Quali sono i problemi? Le tecnologie alla base dei servizi cloud ed il relativo business model non hanno ancora raggiunto la maturità, infatti i reparti di ricerca e sviluppo dei provider stanno ancora lavorando attivamente per dare ai clienti il livello di servizio e la qualità richiesta dai processi aziendali più critici. I servizi cloud, inoltre, poggiano su un’infrastruttura hardware estremamente complessa: più un sistema è complesso, più diventa difficile comprenderne e gestirne i rischi nelle fasi di implementazione e di dispiegamento. Gli svantaggi nell’adottare una soluzione cloud lato utente possono essere riassunti nei seguenti punti.

Sicurezza: non è possibile avere il pieno controllo dei dati aziendali. Non ci sono standard di sicurezza ratificati per i sistemi cloud. La collocazione fisica dell’hardware e del software è sconosciuta: ispezioni e procedure di audit sono difficoltose da eseguire. C’è sempre il rischio di perdita dei dati causati da rotture hardware o problemi ad uno degli strati di astrazione software.

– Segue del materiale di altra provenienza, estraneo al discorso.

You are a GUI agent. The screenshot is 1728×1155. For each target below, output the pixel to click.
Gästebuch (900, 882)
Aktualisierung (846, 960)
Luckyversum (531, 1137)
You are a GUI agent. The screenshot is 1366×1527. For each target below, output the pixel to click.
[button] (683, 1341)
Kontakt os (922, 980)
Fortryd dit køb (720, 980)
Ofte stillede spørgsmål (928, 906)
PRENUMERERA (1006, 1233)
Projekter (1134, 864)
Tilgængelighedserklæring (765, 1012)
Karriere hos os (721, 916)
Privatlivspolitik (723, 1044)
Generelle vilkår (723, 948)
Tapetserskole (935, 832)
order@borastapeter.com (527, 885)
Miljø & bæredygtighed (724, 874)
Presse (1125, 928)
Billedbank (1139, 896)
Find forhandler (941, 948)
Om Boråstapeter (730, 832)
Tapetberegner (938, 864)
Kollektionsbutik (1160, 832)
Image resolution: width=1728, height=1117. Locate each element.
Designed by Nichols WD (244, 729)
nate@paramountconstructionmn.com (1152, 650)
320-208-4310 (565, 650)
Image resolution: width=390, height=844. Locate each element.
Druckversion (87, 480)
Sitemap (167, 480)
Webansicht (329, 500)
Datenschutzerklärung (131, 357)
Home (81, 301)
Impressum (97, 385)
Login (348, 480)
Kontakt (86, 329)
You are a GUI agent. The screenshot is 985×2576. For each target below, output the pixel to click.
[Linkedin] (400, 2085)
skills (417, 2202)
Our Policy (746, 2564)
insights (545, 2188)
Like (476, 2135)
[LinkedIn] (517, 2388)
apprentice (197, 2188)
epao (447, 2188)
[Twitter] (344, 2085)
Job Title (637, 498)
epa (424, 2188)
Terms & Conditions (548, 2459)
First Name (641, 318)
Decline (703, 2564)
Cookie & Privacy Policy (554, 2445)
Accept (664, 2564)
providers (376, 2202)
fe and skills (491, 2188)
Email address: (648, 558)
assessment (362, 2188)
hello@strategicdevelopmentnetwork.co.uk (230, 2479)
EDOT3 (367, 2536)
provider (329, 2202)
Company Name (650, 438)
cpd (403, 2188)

Dipendenza (perdita di controllo): non si può influire sulla qualità, sulla frequenza e sulle tempistiche degli interventi di manutenzione operate dal provider. Nessuna o poca conoscenza in merito alle procedure operate dal provider. Ad esempio: esecuzione di backup, ripristino dei dati e procedure di disaster recovery. La migrazione verso un altro provider è difficoltosa perché non ci sono standard che uniformino il mercato.

Flessibilità: è impossibile richiedere personalizzazioni dell’infrastruttura. L’implementazione di tecnologie innovative è dettata dal provider, che potrebbe rallentarne l’adozione a seconda delle decisioni prese dalla sua governance aziendale. E questo porta anche un imprevedibile questione di costi diretti ed indiretti.

Integrazione: l’integrazione con le periferiche “locali” (come le stampanti o altri device USB) e con apparati di sicurezza è complessa (in alcuni casi impossibile).

Infine, ma non certo per ultimo, il problema degli hacker: il 2020 vi è stato un incremento del 12% dei cyber-attacchi rispetto all’anno precedente, per danni totali, a livello mondiale, di oltre 3.000 miliardi di dollari.

Anche sulla base di queste poche cose, si intuisce quale sia il rischio di uno Stato ad affidare ad un solo gestore esterno tutti i suoi dati di sistema per la migrazione sul cloud. È del tutto comprensibile dunque che il Congresso di Stato abbia voluto fermare le bocce con una delibera che istituisce un gruppo tecnico incaricato di studiare il problema. Ed è sintomatico, dal punto di vista politico, quanto detto dal capogruppo DC Francesco Mussoni: “Non piace questo modo di fare”. La qual cosa, per chi conosce i linguaggi della politica, pesa come un macigno.